#### TASK PROMPT
Extract the full listing verbatim and drop any pictures from your copy.

#### RECORDS SHOWN
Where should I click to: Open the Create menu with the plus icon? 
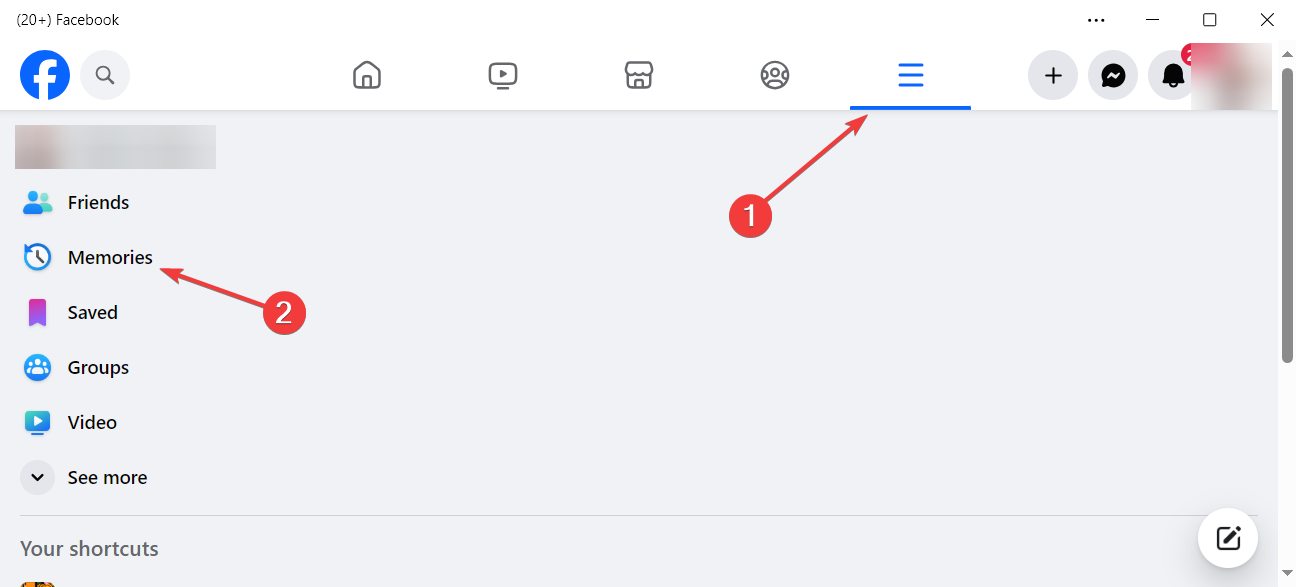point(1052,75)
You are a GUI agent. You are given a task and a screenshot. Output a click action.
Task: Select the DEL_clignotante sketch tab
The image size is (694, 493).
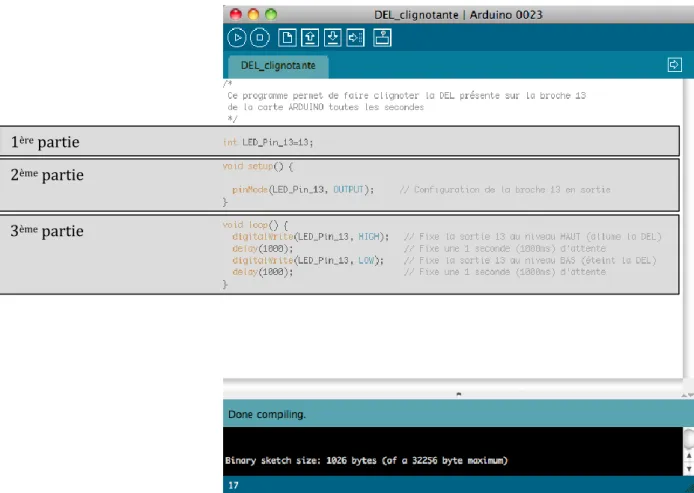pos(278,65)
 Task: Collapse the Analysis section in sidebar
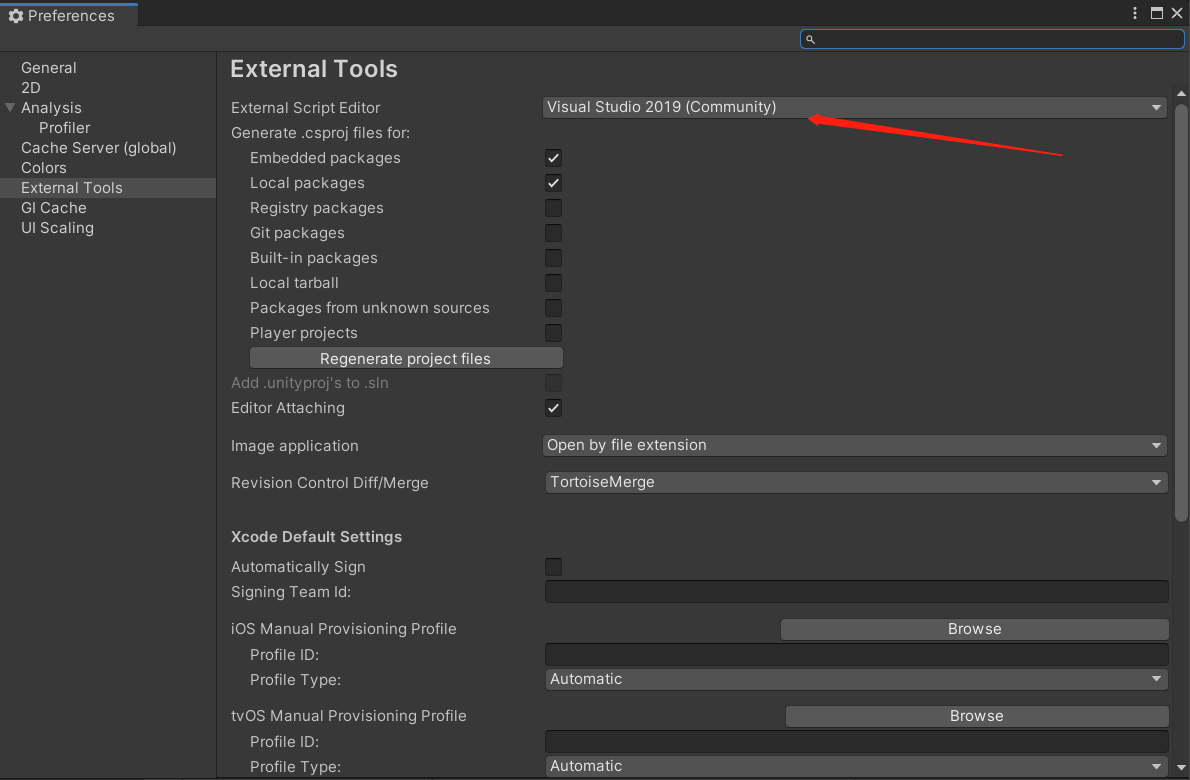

#### WRITTEN RESPONSE
Where should I click to: Open the Create menu with the plus icon? 
point(1052,75)
You are a GUI agent. You are given a task and a screenshot. Output a click action.
Task: Select the DEL_clignotante sketch tab
The image size is (694, 493).
pos(278,65)
 Task: Collapse the Analysis section in sidebar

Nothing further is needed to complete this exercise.